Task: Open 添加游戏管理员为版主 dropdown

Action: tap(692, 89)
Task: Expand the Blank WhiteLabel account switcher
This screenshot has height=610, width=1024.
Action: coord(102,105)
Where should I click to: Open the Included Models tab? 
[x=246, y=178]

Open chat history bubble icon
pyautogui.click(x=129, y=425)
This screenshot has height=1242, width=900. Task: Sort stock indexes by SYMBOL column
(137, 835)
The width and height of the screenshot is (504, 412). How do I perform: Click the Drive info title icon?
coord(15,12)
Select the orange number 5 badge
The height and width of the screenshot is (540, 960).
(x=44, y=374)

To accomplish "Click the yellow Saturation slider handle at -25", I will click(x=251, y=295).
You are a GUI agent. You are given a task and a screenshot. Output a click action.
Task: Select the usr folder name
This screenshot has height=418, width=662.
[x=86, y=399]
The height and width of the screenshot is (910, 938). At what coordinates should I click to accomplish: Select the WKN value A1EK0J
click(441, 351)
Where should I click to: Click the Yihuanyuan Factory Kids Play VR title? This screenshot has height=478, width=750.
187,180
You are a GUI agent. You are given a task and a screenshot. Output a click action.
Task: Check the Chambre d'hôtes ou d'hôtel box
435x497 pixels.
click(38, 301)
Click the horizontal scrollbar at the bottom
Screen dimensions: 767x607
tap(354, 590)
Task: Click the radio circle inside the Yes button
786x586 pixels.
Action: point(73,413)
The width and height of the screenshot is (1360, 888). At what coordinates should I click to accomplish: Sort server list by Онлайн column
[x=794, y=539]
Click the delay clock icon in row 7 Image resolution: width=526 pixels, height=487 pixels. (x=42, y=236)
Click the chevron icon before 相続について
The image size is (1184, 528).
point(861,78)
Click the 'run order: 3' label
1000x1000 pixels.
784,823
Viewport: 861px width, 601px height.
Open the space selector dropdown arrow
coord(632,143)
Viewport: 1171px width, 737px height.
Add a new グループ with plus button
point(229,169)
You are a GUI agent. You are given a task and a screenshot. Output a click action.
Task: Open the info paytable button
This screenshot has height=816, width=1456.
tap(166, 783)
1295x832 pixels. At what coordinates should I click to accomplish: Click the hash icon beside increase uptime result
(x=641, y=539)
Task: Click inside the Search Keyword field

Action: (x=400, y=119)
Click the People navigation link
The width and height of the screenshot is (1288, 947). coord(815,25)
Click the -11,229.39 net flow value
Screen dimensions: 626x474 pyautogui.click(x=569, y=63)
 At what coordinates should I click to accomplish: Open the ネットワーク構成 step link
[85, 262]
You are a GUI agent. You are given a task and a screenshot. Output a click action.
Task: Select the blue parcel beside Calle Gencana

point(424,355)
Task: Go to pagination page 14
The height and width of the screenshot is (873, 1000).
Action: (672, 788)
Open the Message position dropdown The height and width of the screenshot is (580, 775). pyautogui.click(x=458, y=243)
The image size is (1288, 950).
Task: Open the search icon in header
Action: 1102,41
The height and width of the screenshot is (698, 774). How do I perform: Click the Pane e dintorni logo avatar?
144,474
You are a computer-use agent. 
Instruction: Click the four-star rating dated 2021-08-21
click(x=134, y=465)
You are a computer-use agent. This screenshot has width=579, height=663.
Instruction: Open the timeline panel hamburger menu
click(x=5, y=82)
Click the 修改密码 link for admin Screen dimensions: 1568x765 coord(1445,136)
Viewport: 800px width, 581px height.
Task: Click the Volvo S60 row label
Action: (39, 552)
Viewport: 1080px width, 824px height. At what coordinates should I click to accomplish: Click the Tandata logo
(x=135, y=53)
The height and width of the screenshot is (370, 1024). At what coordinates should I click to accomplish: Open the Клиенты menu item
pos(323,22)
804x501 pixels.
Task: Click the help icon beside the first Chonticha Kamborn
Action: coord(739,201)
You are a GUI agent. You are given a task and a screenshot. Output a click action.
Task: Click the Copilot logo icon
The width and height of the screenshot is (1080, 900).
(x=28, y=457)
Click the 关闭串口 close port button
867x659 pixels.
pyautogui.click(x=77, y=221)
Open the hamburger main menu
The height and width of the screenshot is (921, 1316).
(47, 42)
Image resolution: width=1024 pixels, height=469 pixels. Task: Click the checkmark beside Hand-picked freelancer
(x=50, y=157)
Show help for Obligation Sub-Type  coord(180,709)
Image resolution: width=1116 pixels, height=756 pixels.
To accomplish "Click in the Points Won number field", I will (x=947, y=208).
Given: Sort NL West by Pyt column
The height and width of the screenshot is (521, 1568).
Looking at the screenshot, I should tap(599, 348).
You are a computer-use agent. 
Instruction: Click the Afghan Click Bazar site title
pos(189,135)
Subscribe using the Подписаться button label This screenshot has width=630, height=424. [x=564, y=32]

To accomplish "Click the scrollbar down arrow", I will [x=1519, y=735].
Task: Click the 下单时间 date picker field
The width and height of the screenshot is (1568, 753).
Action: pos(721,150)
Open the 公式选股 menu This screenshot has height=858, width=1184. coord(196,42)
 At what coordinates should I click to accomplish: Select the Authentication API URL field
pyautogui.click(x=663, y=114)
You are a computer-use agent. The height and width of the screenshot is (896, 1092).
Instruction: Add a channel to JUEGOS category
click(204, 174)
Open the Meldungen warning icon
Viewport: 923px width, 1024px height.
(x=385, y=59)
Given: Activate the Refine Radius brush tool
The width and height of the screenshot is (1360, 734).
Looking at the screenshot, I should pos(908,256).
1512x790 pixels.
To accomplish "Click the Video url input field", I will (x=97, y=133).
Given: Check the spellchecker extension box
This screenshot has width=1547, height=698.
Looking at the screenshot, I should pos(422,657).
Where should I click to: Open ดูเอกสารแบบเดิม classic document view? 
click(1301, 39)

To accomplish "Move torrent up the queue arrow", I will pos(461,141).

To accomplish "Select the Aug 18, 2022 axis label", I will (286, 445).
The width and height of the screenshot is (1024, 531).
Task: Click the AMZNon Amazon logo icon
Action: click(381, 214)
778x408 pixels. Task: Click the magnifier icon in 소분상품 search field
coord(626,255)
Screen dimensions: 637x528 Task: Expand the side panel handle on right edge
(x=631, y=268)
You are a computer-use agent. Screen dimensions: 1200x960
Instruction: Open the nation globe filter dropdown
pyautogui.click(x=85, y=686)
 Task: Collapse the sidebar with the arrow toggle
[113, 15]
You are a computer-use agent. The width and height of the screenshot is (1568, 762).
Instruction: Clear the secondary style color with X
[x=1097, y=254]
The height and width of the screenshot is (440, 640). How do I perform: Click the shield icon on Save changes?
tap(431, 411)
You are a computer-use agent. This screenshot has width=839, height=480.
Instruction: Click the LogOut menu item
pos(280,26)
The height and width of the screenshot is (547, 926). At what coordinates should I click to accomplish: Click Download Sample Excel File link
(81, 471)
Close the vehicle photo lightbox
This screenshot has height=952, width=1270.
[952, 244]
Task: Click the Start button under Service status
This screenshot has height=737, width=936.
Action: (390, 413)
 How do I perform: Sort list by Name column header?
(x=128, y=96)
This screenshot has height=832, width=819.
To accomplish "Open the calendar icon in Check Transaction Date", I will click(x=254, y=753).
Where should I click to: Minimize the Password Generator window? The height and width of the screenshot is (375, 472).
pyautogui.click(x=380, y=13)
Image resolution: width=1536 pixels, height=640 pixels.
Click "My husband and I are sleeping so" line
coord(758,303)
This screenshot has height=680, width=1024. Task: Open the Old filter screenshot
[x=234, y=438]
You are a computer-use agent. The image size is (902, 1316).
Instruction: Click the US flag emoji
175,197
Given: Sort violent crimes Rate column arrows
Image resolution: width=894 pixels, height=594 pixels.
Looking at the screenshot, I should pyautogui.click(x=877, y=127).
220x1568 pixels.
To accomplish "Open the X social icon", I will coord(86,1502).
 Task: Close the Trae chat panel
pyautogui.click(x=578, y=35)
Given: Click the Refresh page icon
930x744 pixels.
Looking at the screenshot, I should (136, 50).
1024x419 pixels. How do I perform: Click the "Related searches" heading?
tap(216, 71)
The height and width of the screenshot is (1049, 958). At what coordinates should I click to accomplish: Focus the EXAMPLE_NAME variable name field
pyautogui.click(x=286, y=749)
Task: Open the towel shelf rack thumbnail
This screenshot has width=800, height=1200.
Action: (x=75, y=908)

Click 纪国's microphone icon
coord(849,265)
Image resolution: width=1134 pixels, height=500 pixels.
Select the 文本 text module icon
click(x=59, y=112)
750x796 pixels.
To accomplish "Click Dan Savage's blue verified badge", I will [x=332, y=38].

·····

» **Exercise description**
Return each full line of the entries that contains the word "computer".

» **Answer section**
You are a computer-use agent. 
You are a computer-use agent. This screenshot has width=579, height=663.
You are a computer-use agent. 
You are a computer-use agent. The height and width of the screenshot is (896, 1092).
You are a computer-use agent. Screen dimensions: 1200x960
You are a computer-use agent. The width and height of the screenshot is (1568, 762).
You are a computer-use agent. This screenshot has width=839, height=480.
You are a computer-use agent. The image size is (902, 1316).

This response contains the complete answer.